Nielsen raises two preliminary issues that must be analyzed before the Court considers her principal arguments. First, she contends that the Commissioner ignored her request for a closed period of benefits from July 1991 until January 1995. Id. at 1, 9. Nielsen initially claimed benefits from July 9, 1991 to the present. Tr. 81. Before the record upon which the administrative law judge was to make his decision closed, Tr. 425, however, Nielsen amended her claim to request a "closed period" beginning at the same time but ending in January 1995, Tr. 32. The authority of the Commissioner to award a closed period of benefits is undisputed. Social Security Ruling 74-6c, available at http://www.ssa.gov/OP_Home/rulings/di/04/ SSR74-06-di-04.html ("[W]e think it clear that . . . a closed period of benefits may be awarded."). The Court holds that the Commissioner should limit future consideration of Nielsen's claim to the period from July 1991 to January 1995. This cuts both ways, however, as much of the evidence submitted by Nielsen concerning her physical and psychological condition after January 1995 is no longer relevant, and should be ignored.

Nielsen next argues that the administrative law judge improperly found her to be employed at the substantial gainful level in 1994 by relying on a figure that erroneously added her income from 1995 to that earned in 1994. Pl.'s Mem. at 10-11. The administrative law judge concluded, based on a Social Security earnings report, that Nielsen made $10,227 in 1994. Tr. 17, 276. Nielsen's W-2 records, however, show that she earned only $3,638 in 1994. Tr. 293. The difference between these figures is significant because the regulations establish that income over $6,000 in 1990 to 1999 is generally employment at the substantial gainful level, and thus leads to a finding of not disabled at step one of the five-step disability inquiry. 20 C.F.R. § 404.1574(b)(2)(i) tbl. 1.

This does not mean that a person who made less than $6,000 per year in 1990 to 1999 automatically is considered not to have engaged in substantial gainful activity. Only if a person made less than $300 per month, or $3,600 per year, during these years will she generally be considered not to have engaged in substantial gainful activity. 20 C.F.R. § 404.1574(b)(3) tbl. 2. Income between $3,600 and $6,000 does not fall into a per se category, but is instead analyzed according to factors set forth in section 404.1574(b)(6)(iii), such as whether the work the claimant did is comparable to that done by unimpaired persons as their means of livelihood, id. § 404.1574(b)(6)(iii)(A). Because Nielsen falls into this middle category, on remand the administrative law judge must consider the factors set forth in section 404.1574(b)(6)(iii) to determine whether Nielsen was employed at the substantial gainful level in 1994.

→ **PROVIDED INFORMATION**
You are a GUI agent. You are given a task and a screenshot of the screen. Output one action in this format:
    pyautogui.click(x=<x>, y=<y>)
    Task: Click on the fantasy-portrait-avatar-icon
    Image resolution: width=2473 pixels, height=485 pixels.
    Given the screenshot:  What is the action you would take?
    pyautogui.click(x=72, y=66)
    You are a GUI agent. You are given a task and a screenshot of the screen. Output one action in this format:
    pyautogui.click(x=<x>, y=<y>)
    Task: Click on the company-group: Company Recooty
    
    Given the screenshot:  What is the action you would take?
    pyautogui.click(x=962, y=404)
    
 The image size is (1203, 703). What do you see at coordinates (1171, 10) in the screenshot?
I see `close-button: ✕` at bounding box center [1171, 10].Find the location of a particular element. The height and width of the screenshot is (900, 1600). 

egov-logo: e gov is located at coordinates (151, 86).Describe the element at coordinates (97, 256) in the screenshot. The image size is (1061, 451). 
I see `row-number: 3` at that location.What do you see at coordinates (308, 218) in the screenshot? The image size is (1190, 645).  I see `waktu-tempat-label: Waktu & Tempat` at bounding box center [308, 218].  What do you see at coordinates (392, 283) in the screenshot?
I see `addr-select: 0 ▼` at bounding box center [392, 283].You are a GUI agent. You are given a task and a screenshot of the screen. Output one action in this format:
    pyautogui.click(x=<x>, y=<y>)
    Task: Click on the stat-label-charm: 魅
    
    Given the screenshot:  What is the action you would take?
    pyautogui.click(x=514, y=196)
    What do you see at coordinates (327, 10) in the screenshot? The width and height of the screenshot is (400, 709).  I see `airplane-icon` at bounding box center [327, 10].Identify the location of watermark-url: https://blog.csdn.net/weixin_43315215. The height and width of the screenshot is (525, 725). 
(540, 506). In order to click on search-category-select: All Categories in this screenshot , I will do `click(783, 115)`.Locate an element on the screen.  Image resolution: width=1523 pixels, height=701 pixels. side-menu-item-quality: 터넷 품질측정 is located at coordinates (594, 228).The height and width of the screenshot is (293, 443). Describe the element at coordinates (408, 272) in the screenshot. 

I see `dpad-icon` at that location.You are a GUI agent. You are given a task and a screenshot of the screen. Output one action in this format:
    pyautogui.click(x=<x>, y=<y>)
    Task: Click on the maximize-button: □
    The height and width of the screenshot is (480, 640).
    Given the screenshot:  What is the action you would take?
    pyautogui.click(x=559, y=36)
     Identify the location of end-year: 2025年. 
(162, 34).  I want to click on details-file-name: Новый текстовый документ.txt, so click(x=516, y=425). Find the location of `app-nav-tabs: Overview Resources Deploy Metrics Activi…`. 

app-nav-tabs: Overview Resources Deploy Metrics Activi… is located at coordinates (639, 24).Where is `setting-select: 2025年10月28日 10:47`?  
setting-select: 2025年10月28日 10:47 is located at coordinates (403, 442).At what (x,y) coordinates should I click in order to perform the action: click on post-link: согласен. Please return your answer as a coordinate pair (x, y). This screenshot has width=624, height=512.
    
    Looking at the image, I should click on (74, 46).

→ **ACTIVITIES**
1 - Summarize the court opinion on Nielsen's disability claim in two sentences.
2 - According to the court opinion on Nielsen's disability claim, how much did Nielsen's W-2 records show she earned in 1994?
3 - Resume the court opinion on Nielsen's disability claim from its last sentence.
The rows are not needed for anything here.

→ **RESPONSE LIST**
1 - The court holds that the Commissioner should limit consideration of Nielsen's claim to her amended closed period from July 1991 to January 1995, so much of her evidence about her condition after January 1995 is no longer relevant. The administrative law judge put her 1994 income at $10,227, while her W-2 records show only $3,638; because income between $3,600 and $6,000 is analyzed under the factors in section 404.1574(b)(6)(iii), the judge must consider those factors on remand.

2 - $3,638.

3 -
The earnings stated by the administrative law judge for 1994 appear to be based on the erroneous addition of Nielsen's 1994 and 1995 earnings as recorded by her tax records. The addition of Nielsen's 1994 and 1995 earnings produces the exact total recited by the Social Security earnings report and the administrative law judge. Tr. 305. The Court holds that Nielsen's W-2 records are controlling on the issue of how much Nielsen earned in 1994. The Commissioner should assume that Nielsen earned $3,638 in 1994, and proceed to determine whether she was employed at the substantial gainful level under section 404.1574(b)(6)(iii) of Title 20 of the Code of Federal

Regulations.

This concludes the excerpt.